* _THE PROBLEM_
Rewrite the records from the line with "Where should I click to: Switch" up to and including the line with "coord(62,8)", swapping "War Thunder" for "Counter-Strike" and leaving everything else unchanged.

* _SUPPLIED DATA_
** START **

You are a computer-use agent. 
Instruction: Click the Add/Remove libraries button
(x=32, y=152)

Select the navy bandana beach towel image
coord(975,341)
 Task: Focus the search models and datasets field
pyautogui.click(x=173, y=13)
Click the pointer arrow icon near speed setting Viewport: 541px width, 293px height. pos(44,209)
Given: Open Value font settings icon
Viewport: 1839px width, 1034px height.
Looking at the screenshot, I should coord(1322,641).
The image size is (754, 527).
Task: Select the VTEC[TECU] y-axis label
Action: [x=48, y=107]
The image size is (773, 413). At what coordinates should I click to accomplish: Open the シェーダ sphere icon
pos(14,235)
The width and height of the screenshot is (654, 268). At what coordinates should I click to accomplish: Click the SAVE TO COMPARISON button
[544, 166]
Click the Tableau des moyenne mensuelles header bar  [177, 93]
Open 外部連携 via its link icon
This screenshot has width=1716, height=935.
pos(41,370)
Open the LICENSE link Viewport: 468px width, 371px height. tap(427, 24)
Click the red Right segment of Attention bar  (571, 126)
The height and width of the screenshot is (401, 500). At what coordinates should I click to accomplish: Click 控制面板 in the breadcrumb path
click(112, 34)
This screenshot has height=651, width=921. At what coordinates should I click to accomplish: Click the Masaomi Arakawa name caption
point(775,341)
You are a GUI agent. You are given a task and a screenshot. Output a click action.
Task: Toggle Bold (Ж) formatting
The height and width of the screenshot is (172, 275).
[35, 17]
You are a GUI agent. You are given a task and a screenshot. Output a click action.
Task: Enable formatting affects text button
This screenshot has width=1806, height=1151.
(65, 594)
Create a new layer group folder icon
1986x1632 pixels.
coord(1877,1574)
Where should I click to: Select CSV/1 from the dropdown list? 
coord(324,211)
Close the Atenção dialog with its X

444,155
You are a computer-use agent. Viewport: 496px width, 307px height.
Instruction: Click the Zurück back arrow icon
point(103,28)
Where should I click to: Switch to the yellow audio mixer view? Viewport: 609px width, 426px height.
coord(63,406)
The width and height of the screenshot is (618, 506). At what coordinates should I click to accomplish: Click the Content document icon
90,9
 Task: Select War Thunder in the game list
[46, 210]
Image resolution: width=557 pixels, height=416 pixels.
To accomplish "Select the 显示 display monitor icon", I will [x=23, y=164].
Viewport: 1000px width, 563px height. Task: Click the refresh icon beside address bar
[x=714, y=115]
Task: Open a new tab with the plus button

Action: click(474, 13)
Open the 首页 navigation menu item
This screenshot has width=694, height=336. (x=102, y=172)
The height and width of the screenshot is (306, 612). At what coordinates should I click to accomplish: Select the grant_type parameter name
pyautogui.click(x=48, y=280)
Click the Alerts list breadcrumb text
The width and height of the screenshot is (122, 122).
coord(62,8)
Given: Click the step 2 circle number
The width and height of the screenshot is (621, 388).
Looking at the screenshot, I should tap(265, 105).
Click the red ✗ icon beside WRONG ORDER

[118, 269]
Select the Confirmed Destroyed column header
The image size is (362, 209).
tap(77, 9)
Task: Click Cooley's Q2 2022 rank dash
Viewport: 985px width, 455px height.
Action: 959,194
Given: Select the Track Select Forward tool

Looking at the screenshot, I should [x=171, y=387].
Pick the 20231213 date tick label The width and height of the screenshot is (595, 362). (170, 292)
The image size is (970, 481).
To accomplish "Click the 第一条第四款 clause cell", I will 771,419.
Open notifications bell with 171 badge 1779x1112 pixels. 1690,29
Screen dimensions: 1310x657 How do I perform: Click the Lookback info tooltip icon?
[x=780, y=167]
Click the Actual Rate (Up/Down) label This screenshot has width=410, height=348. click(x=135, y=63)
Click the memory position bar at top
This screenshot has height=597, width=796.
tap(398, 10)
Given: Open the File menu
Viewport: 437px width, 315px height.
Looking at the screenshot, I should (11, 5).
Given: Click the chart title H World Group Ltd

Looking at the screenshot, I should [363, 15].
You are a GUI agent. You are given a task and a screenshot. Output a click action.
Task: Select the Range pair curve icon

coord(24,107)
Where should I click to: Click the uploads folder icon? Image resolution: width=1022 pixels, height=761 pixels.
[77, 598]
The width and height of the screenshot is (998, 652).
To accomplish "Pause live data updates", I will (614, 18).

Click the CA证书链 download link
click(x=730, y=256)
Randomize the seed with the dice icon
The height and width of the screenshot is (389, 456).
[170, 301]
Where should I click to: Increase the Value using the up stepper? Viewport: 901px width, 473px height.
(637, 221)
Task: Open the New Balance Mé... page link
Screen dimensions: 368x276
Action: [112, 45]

** END **

* _OUTPUT OF THE EXERCISE_
Where should I click to: Switch to the yellow audio mixer view? Viewport: 609px width, 426px height.
coord(63,406)
The width and height of the screenshot is (618, 506). At what coordinates should I click to accomplish: Click the Content document icon
90,9
 Task: Select Counter-Strike in the game list
[46, 210]
Image resolution: width=557 pixels, height=416 pixels.
To accomplish "Select the 显示 display monitor icon", I will [x=23, y=164].
Viewport: 1000px width, 563px height. Task: Click the refresh icon beside address bar
[x=714, y=115]
Task: Open a new tab with the plus button

Action: click(474, 13)
Open the 首页 navigation menu item
This screenshot has width=694, height=336. (x=102, y=172)
The height and width of the screenshot is (306, 612). At what coordinates should I click to accomplish: Select the grant_type parameter name
pyautogui.click(x=48, y=280)
Click the Alerts list breadcrumb text
The width and height of the screenshot is (122, 122).
coord(62,8)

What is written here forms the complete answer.